With the right documentation and modifiers, some practices can earn big bucks.
If you think it has been difficult to get paid for interoperative nerve monitoring (IONM) when performing procedures such as a thyroidectomies or partotidectomies, then prepare yourself. CPT® 2013’s code changes have made that just about impossible.
Re-Acquaint Yourself With This IONM Background
Through 2012, Medicare did not pay when the surgeon performed the interoperative nerve monitoring. Similar to anesthesia administration, Medicare feels the surgeon cannot pay adequate attention to the nerve monitoring beyond listening to a beep to support a separate payment. Therefore, Medicare considered IONM bundled with any surgery.
However, if another person performed the monitoring, which includes watching a wave form and doing more than listening to beeps, Medicare would pay for the separate individual performing the monitoring.
Some private payers, however, did pay for the IONM performed by the surgeon through 2012. However, that was a payer by payer reimbursement policy issue.
Review How IONM Changed in 2013
All that changed with CPT® 2013 as of January 1, 2013. As the Otolaryngology Coding Alert previously reported, Medicare deleted +95920 (Intraoperative neurophysiology testing, per hour [list separately in addition to code for primary procedure]) and replaced it with two codes:
· 95940 — Continuous intraoperative neurophysiology monitoring in the operating room, one on one monitoring requiring personal attendance, each 15 minutes (List separately in addition to code for primary procedure)
· 95941 — Continuous intraoperative neurophysiology monitoring, from outside the operating room (remote or nearby) or for monitoring of more than one case while in the operating room, per hour (List separately in addition to code for primary procedure).

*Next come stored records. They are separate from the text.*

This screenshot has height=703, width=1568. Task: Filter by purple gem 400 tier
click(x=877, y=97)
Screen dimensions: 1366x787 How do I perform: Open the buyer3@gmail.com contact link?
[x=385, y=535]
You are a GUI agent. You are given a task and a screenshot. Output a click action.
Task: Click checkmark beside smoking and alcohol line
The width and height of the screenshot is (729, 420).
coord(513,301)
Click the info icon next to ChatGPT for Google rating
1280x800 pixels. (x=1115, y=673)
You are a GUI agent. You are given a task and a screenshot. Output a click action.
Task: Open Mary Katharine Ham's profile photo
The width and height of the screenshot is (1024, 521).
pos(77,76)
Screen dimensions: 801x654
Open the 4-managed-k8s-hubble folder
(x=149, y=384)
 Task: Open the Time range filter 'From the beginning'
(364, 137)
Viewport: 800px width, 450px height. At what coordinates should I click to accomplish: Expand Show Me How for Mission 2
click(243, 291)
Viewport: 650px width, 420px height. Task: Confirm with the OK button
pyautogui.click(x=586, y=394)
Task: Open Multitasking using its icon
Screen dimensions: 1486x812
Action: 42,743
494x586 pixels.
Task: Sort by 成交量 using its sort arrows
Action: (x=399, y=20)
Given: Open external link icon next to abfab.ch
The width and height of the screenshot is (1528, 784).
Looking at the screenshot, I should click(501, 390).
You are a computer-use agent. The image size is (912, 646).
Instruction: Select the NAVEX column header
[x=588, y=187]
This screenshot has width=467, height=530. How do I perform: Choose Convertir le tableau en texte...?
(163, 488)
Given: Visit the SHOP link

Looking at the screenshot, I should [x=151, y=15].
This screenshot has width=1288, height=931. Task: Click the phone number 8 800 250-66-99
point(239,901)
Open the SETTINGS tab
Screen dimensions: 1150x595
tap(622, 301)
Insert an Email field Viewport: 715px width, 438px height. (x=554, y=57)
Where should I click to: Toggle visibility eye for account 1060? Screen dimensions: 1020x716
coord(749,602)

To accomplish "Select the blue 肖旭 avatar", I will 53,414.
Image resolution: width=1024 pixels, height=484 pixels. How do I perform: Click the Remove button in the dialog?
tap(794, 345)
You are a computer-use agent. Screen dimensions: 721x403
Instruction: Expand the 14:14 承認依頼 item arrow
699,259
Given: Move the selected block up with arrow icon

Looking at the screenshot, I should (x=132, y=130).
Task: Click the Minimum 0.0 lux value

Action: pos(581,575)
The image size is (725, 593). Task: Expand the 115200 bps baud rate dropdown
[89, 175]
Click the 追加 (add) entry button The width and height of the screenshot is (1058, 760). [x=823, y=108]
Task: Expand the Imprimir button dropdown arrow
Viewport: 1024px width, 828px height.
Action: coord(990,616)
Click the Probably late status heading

Descriptor Is Key to Why You Need a Separate Provider
These new codes have major new descriptions to the codes, which clarifies that these codes do not apply to the operating surgeon. Code 95940 states that the monitoring is performed “one on one … requiring personal attendance.” This means the operating surgeon who is giving his or her personal attendance to the patient’s surgery cannot give their one on one personal attendance to the interoperative monitoring as well. In other words, the operating surgeon cannot fulfill the requirements for 95940 at the same time as he or she is meeting the requirements for the surgery. Therefore, the operating surgeon may not code and bill 95940. An entirely separate person must be performing the interoperative monitoring to report this code.
If the monitoring is within an audiologists’ scope of license in your state, the practice may consider using an audiologist in the OR for the interoperative monitoring services. If the audiologist can perform this service based on their scope of license, the service would be billed out under the audiologist’s National Provider Identifier (NPI) and not the surgeon’s NPI. The same applies for other mid-level providers — for example, nurse practitioners (NP) or physician assistants (PA). If the interoperative monitoring is within a NP’s or PA’s state scope of license, they may perform the dedicated, one-on-one monitoring. Then you could bill the service out under their individual NPI. Watch out: You may run into problems with non-Medicare payers who do not credential audiologists, NPs, or PAs. If this is the case, you should contact the payer to find out how they wish to have this dedicated, one-on-one monitoring billed. Get your answers in writing, and keep them as part of your compliance plan.
Code 95941 is for monitoring multiple cases at once outside the operating room. This is performed remotely, sometimes not even on the facility campus and at times, not even in the state or the country (the service is outsourced). Because 95941 is not performed in the operating room, the surgeon cannot use 95941 since they are in the operating room. So, like 95940, 95941 requires a separate person monitoring the wave forms with real time communication to the surgeon as the surgeon operates.
So, in conclusion, the surgeon cannot ever use either of these codes while performing surgery. Another doctor in the practice, a NP, a PA or perhaps an audiologist, assuming that the service is in their state scope of services may perform the monitoring. The NPI of this individual separate from the surgeon would be used on the claim for the IONM.